The final example is a Large regression with correlated errors. It defines the covariance matrix as:

For any unit i: var_y+var_alpha

For any units i,k within the same group j: var_alpha

For any units i,k in different groups: cov(error_i, error_k)=0

What if instead, these are adjusted to:

For any unit i: var_y+var_alpha+var_base

For any units i,k within the same group j: var_alpha+var_base

For any units i,k in different groups: cov(error_i, error_k)=var_base

where var_base is some base level of correlation among the variables.

I would like to do this in Stan without having to write the explicit covariance matrix.
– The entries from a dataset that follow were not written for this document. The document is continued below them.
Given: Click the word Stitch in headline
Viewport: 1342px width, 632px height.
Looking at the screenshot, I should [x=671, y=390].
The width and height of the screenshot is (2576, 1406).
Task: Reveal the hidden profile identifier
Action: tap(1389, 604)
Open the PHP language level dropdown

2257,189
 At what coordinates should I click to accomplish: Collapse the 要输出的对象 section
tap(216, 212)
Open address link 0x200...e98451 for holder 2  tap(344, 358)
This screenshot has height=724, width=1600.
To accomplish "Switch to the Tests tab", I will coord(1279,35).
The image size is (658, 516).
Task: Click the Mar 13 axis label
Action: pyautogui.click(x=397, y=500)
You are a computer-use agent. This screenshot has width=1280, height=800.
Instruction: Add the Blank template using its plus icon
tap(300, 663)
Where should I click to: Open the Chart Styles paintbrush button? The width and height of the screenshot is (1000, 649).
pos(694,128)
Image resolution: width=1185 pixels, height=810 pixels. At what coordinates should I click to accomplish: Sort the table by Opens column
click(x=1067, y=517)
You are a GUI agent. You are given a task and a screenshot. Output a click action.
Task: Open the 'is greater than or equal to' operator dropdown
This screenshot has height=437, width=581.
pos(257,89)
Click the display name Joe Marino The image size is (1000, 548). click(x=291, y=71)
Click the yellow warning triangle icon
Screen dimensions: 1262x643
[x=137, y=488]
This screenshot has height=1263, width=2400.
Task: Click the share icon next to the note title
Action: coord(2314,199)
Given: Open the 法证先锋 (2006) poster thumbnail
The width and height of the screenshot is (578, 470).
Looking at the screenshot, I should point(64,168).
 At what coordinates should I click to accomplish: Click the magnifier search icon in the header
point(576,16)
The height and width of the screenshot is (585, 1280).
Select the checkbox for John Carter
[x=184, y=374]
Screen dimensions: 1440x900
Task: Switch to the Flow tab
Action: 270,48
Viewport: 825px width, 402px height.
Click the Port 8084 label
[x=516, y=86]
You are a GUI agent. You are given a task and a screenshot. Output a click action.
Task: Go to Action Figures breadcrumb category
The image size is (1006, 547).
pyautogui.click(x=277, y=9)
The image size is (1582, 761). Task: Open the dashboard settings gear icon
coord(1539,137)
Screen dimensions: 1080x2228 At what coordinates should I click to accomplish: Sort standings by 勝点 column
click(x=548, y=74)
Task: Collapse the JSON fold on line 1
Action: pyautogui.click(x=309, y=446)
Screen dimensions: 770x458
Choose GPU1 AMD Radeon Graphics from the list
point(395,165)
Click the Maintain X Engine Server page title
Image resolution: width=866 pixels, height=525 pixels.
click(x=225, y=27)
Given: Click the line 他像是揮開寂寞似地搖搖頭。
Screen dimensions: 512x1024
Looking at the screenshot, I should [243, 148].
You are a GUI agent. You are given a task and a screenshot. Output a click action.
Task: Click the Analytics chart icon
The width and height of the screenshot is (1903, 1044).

I tried some naive attempts to adopt a model similar to the radon_no_pool.stan example model to account for it, but didn’t have much luck (divergences, tree depth issues, Bayesian fraction of information issues…the works). I suspect it’s because I was basically introducing a latent variable that couldn’t be identified properly.

So I suppose the big question is: am I wasting my time thinking about this?

I’m fitting a cross-sectional model for simplicity, but the full dataset is a panel. I was just curious if I can incorporate the correlation structure that is evident when looking at the full panel in the cross-section.